Problem requirements
When the string "happened" occurs in a line of the records, show that line.

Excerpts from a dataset
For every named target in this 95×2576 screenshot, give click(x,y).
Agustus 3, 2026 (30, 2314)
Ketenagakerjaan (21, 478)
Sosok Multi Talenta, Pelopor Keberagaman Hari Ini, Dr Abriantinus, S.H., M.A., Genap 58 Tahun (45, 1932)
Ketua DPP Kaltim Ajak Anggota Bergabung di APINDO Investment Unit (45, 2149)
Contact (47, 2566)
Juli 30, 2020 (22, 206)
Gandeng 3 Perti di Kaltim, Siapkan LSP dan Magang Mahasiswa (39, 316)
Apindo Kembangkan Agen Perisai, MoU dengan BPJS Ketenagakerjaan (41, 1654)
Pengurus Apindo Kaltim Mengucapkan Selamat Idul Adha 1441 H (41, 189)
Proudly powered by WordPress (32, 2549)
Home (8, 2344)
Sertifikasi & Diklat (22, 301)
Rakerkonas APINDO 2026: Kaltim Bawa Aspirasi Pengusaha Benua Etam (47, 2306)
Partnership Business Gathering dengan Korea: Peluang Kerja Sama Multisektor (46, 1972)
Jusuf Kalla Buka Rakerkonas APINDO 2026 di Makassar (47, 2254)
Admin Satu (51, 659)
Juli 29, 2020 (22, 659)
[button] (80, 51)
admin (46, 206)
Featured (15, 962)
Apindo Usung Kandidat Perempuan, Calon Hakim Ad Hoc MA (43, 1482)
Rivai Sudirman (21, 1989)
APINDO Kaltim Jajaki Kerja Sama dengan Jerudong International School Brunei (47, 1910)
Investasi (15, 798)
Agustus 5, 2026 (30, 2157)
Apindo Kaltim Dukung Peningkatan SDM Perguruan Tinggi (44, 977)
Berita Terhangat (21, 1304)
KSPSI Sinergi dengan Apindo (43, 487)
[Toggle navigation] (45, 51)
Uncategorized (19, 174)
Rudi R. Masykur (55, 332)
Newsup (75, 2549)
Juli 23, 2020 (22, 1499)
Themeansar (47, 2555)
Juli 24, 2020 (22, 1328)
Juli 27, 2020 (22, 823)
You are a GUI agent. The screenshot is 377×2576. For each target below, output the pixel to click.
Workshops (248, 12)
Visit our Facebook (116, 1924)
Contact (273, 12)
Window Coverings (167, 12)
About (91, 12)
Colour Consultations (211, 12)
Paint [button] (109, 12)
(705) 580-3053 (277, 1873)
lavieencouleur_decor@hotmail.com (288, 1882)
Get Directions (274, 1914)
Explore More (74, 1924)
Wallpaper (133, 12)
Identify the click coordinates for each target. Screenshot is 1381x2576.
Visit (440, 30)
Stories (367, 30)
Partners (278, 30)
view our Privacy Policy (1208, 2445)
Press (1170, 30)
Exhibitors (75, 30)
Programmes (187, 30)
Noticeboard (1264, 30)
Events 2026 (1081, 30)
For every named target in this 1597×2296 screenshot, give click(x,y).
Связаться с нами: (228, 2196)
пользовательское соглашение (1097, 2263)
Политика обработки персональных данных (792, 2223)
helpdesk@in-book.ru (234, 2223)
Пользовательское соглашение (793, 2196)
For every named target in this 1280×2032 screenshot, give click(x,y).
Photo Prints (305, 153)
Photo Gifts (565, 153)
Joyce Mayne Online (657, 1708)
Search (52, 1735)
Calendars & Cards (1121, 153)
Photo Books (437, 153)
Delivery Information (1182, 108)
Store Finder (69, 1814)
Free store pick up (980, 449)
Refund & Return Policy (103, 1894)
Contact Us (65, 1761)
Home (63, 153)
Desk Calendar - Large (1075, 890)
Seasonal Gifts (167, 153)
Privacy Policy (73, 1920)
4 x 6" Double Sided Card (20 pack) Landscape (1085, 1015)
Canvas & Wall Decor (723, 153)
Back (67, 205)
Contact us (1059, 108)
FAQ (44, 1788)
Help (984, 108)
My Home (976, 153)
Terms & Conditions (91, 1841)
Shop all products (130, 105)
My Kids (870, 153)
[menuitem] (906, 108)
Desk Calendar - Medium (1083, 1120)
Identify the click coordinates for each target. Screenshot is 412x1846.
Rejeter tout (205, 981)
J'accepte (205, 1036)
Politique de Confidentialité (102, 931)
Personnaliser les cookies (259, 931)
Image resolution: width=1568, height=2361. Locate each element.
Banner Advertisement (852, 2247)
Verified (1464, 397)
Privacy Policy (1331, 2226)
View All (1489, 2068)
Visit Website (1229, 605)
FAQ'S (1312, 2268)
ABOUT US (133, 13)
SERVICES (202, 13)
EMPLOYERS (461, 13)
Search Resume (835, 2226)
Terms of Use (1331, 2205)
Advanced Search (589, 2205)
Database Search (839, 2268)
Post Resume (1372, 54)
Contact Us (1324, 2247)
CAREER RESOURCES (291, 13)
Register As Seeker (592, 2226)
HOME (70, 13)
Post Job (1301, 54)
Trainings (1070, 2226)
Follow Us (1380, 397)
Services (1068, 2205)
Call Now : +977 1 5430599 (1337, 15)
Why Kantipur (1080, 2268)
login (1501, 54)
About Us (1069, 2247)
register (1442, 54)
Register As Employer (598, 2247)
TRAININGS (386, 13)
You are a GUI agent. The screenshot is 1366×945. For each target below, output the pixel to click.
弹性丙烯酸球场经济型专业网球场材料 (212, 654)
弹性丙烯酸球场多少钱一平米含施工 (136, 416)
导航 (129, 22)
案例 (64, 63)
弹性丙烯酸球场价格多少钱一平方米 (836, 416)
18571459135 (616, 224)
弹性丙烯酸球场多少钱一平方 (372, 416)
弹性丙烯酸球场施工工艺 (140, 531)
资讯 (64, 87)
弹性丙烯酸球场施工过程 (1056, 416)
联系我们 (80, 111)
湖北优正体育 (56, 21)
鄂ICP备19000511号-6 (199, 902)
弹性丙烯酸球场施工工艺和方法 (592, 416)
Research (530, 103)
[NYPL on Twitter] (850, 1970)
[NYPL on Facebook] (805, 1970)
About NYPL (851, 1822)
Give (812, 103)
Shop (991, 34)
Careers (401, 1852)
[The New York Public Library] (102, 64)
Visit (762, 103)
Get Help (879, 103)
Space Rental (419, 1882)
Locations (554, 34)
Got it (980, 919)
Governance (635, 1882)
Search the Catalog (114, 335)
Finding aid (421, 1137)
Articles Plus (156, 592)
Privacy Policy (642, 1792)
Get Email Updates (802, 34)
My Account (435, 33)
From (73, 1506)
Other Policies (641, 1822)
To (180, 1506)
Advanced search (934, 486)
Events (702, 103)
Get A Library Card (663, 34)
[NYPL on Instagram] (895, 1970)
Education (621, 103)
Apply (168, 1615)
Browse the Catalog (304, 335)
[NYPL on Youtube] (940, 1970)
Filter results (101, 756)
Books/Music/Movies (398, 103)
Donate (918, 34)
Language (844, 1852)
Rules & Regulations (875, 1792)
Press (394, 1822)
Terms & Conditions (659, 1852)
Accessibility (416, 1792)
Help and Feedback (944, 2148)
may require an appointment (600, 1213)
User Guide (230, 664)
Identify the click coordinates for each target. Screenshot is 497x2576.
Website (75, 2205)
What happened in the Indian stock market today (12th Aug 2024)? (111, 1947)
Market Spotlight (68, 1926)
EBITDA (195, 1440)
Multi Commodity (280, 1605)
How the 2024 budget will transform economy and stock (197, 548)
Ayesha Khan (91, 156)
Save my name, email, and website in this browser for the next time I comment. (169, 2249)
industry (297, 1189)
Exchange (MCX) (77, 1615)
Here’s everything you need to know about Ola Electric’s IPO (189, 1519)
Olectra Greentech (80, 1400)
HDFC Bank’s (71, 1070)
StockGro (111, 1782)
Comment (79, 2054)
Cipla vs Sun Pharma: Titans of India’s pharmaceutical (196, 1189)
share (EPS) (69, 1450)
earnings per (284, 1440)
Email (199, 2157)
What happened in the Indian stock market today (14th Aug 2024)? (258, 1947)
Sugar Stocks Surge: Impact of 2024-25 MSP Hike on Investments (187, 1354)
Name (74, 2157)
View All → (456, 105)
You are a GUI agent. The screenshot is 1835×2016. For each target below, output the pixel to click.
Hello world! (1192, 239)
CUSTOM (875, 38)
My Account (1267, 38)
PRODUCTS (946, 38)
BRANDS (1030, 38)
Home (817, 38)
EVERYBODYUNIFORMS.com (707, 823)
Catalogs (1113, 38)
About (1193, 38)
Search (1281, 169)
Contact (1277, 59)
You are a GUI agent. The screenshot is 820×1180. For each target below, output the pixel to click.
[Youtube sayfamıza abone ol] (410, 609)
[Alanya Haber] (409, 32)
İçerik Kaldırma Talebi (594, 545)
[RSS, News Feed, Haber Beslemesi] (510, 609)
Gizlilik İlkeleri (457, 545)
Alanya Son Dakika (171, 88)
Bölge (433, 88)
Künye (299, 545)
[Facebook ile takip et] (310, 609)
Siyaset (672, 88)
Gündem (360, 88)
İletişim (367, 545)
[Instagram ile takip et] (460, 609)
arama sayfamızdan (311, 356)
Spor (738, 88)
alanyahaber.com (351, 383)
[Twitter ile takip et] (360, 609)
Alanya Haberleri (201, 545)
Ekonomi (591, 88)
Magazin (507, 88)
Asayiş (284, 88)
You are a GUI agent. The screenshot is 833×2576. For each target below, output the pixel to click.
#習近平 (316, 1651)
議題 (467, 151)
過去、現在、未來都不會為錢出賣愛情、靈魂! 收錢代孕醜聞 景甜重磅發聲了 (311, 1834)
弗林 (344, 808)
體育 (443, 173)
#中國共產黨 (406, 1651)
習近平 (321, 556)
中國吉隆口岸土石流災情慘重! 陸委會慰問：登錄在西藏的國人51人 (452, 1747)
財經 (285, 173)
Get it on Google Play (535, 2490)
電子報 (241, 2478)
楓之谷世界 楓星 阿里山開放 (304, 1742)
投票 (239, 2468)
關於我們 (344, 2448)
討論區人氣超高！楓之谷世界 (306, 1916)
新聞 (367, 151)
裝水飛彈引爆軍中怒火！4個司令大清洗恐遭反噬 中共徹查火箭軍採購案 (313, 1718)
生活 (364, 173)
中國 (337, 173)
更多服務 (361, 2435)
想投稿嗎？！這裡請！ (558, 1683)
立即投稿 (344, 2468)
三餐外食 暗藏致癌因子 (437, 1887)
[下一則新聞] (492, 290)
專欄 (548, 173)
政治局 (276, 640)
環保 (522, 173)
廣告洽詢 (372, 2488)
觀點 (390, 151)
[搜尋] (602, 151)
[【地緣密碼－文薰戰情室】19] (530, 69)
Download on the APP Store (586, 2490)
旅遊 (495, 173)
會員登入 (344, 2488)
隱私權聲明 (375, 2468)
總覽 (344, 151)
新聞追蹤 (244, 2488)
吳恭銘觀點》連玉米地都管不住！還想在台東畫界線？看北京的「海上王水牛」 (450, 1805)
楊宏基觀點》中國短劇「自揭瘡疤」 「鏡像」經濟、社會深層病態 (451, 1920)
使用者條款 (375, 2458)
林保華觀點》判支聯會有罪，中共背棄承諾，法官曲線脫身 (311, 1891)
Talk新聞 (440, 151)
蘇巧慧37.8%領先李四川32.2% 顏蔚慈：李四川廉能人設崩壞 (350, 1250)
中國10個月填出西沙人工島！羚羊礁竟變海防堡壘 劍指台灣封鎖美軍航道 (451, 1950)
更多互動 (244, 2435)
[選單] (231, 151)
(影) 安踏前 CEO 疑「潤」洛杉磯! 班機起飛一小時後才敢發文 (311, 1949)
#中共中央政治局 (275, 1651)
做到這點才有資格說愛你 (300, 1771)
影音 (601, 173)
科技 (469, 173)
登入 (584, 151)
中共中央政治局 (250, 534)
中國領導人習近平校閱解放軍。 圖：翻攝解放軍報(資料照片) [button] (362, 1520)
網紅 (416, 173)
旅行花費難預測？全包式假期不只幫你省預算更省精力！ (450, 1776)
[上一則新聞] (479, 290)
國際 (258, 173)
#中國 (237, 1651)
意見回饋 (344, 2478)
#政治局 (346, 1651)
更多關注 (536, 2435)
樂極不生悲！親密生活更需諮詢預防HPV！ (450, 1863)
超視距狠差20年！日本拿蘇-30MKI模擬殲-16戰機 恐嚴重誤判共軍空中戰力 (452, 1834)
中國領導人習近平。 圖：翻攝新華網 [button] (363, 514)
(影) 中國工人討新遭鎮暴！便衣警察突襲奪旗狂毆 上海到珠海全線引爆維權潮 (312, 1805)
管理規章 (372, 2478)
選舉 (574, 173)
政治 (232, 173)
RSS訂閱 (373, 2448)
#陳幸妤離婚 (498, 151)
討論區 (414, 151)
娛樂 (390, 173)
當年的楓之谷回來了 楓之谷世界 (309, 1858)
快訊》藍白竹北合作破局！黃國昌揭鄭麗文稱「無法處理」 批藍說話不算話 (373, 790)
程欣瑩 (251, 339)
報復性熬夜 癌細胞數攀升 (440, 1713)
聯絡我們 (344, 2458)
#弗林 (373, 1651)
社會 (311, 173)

Response for this exercise
What happened in the Indian stock market today (12th Aug 2024)? (111, 1947)
What happened in the Indian stock market today (14th Aug 2024)? (258, 1947)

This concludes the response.